### TASK
Collect each line from the entries below that contains the word "height", and copy those lines out in full.
┄┄┄┄┄┄┄┄┄┄┄┄┄┄┄┄┄┄┄┄
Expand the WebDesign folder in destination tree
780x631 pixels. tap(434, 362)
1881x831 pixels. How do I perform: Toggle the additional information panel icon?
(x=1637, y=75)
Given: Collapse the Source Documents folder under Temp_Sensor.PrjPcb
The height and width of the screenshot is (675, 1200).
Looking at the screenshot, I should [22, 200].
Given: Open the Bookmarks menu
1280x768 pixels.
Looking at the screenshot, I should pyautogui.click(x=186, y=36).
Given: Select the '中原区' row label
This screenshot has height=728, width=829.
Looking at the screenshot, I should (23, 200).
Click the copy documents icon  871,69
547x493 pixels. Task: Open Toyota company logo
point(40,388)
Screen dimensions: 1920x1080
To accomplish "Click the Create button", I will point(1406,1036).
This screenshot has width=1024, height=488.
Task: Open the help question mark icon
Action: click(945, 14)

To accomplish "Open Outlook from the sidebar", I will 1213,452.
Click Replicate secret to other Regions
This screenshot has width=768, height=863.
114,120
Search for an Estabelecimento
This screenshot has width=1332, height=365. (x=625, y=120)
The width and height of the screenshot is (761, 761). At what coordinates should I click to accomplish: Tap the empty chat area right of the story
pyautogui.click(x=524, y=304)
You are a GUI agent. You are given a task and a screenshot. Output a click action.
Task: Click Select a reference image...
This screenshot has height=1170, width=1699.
┄┄┄┄┄┄┄┄┄┄┄┄┄┄┄┄┄┄┄┄
### FINISHED TASK
The height and width of the screenshot is (675, 1200).
This screenshot has height=728, width=829.
This screenshot has width=1024, height=488.
This screenshot has width=768, height=863.
This screenshot has width=1332, height=365. (x=625, y=120)
The width and height of the screenshot is (761, 761). At what coordinates should I click to accomplish: Tap the empty chat area right of the story
This screenshot has height=1170, width=1699.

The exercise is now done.